**** Passage to read
Fast forward 13 years later to when I first stepped on the campus of Viterbo to talk with Deb Murray about enrolling in the counseling program. I felt that same excitement and energy here.

In my second semester as a grad student, I went out on a limb and volunteered to help Beth Dolder-Zieke, the recently retired director of career services, give a workshop on how to apply for graduate school.

I spent several years teaching world history in an inner-city private high school in St. Louis, but this was the first time I taught in a college setting. Beth offered me a part-time teaching gig, which turned into many more amazing opportunities.

Viterbo has really defined the last decade of my life in La Crosse—I think turn-of-the-century Justin would be impressed.


What do you love most about working at Viterbo?

It might sound a bit cliché, but I love the people. They’re just really, really good people to work with. I’ve had cheerleaders from the beginning—Emilio Alvarez, Father Conrad, Jane Eddy, Kirsten Gabriel, Bill Bakalars, and Deb Murray have been huge supports for me—but I am getting to know so many new faces, and I legitimately enjoy meeting everyone.

I can’t say enough good things about the staff in the counseling center—they are some of the best co-workers I’ve ever had and make coming to work each day an absolute joy.

Counselors tend to be ridiculously self-aware of our hang-ups, which is often hilarious. We keep each other humble and laughing, even on the hard days.


What inspires you?

My energy wouldn’t typically be described as “excitable”—I’m much more of an internal processor—but I find inspiration and energy from appreciating and admiring the effort other people put into their lives.
********
In the interview excerpt about Viterbo, who is the recently retired director of career services? Please answer from the excerpt. The items that come next are separate material, unrelated to the interview excerpt.
**** Excerpted records
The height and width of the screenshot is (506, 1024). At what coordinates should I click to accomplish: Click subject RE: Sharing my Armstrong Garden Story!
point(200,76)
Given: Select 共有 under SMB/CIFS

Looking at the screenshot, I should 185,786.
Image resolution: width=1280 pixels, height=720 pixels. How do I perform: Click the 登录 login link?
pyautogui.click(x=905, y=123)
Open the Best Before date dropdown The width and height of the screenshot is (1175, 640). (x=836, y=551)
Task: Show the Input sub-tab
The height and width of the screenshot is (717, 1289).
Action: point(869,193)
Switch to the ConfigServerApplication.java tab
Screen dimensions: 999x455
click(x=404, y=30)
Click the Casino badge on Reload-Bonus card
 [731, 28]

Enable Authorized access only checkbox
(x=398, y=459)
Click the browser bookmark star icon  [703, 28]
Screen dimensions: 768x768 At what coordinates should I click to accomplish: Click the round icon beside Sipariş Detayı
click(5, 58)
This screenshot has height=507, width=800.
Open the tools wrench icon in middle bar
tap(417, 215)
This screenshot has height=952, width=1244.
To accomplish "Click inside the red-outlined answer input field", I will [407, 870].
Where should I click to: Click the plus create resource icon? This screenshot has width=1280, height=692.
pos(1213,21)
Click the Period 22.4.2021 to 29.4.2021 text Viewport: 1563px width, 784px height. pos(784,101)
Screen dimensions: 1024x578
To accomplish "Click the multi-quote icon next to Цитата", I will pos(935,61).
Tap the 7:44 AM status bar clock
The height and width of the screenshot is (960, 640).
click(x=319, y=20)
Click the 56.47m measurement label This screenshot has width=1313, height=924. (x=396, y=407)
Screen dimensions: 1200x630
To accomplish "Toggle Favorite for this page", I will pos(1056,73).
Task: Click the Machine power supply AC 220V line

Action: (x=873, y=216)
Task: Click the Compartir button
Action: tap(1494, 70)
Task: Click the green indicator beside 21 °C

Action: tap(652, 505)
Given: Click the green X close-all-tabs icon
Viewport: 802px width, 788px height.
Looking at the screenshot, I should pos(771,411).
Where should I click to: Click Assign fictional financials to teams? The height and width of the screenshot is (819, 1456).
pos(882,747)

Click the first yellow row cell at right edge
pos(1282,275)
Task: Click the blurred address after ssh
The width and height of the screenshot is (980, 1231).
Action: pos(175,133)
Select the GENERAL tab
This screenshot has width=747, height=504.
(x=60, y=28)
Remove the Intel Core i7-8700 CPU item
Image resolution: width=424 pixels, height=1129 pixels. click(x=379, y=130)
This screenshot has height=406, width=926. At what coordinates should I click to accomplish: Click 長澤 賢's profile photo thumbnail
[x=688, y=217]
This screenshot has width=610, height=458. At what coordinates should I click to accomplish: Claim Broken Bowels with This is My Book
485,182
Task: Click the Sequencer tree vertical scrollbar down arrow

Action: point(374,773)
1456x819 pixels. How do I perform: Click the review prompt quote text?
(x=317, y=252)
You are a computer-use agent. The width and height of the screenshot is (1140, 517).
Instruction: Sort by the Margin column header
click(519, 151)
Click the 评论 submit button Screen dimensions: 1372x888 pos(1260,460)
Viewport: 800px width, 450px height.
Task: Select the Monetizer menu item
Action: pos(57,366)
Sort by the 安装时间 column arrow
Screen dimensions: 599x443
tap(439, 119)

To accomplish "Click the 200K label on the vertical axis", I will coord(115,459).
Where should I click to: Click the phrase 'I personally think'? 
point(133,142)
********
● **Result below**: Beth Dolder-Zieke